▶ _Text excerpt_:
Participants attend the International Congress on Youth Ministry at a conference center in Ciampino, outside Rome (CNS photo/courtesy of the Dicastery for Laity, the Family and Life).

As I have spoken with young people in the Church about their experiences of worship, inclusion, and synodality, I have come to understand the importance of attending to their wounds, many of which have been caused or worsened by the Church. These wounds come in many forms, but I’d like to focus on one that is discussed less often: the exclusion of young people from parish leadership and the leadership of other Catholic organizations that make up the life of the Church. As the Church works to embrace synodality as its modus vivendi et operandi and to have a “preferential option for young people,” we must urgently integrate young people into Church consultative bodies at all levels.

▶ _Data extract_:
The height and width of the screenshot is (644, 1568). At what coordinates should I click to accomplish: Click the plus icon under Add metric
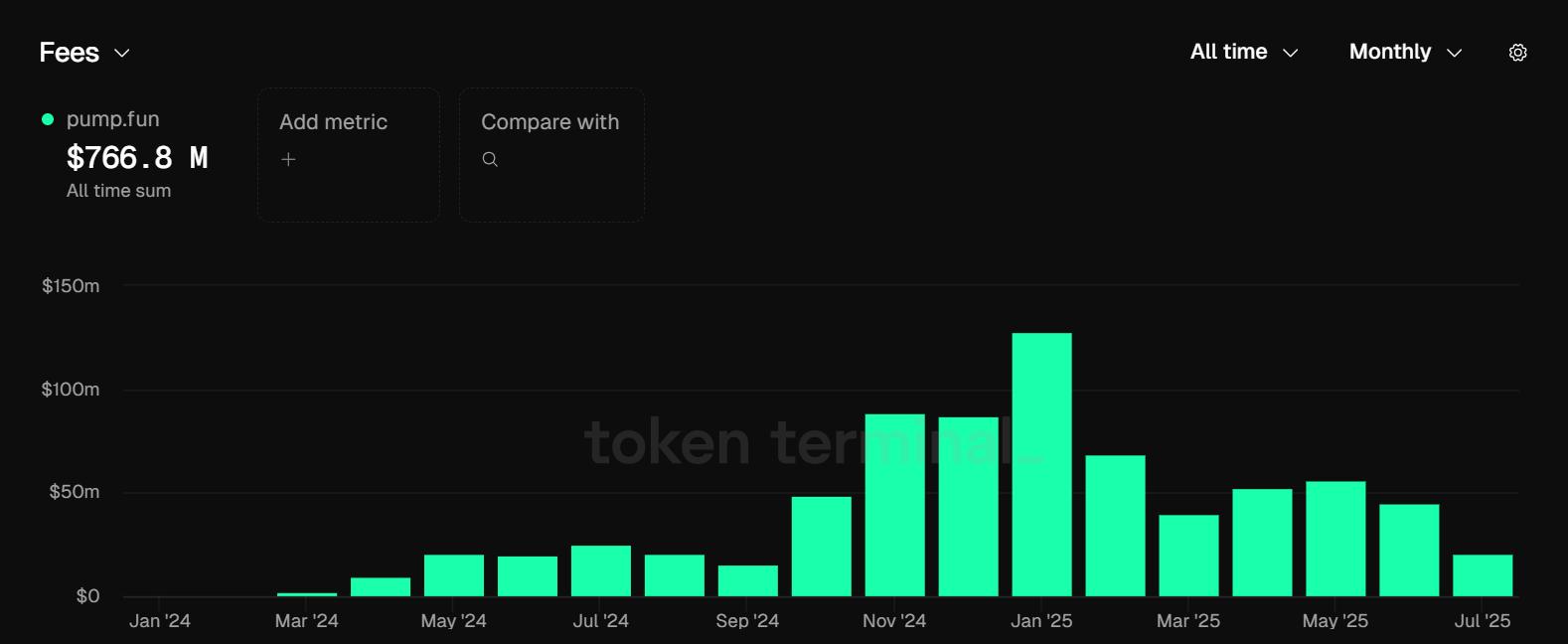pos(288,159)

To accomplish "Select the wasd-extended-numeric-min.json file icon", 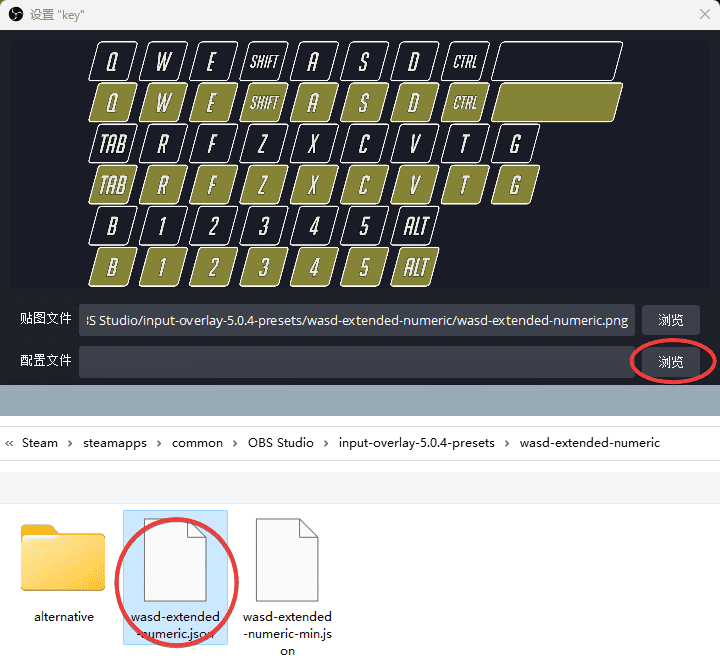I will (287, 560).
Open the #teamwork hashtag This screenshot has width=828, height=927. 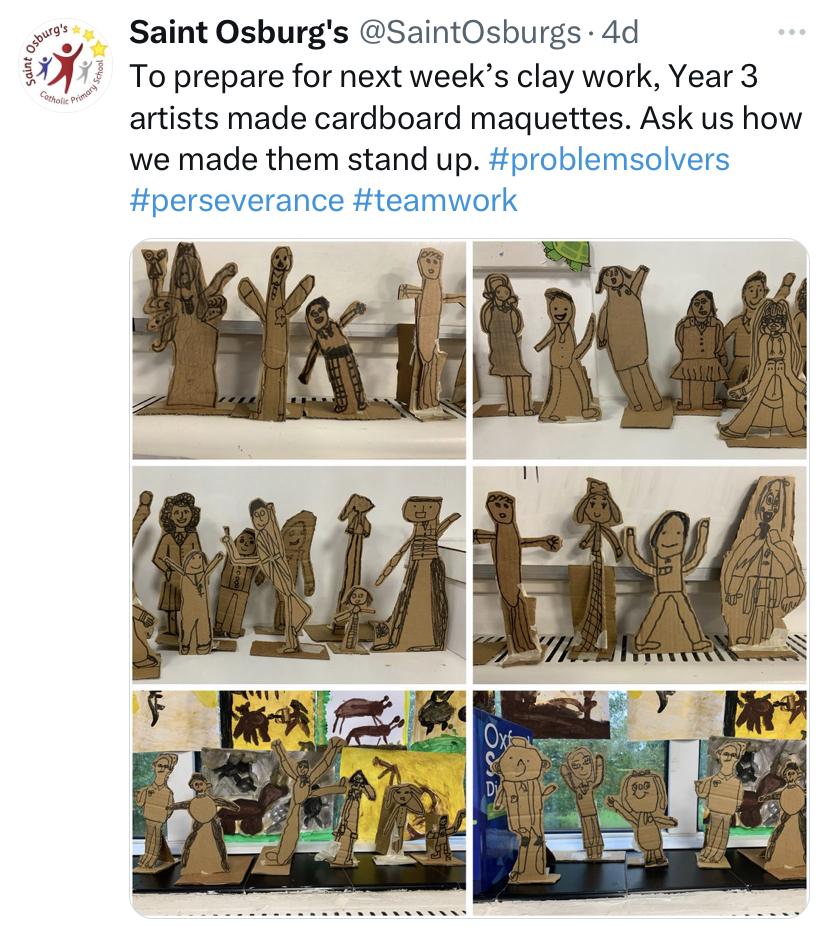pos(435,200)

▶ _What is being asked_: Output the part of the passage on youth in Church leadership that opens with the words containing "Participants attend the" and closes with "Family and Life).", copied word for word. The lines above come from a separate source unrelated to the passage on youth in Church leadership.

▶ _Finished exercise_:
Participants attend the International Congress on Youth Ministry at a conference center in Ciampino, outside Rome (CNS photo/courtesy of the Dicastery for Laity, the Family and Life).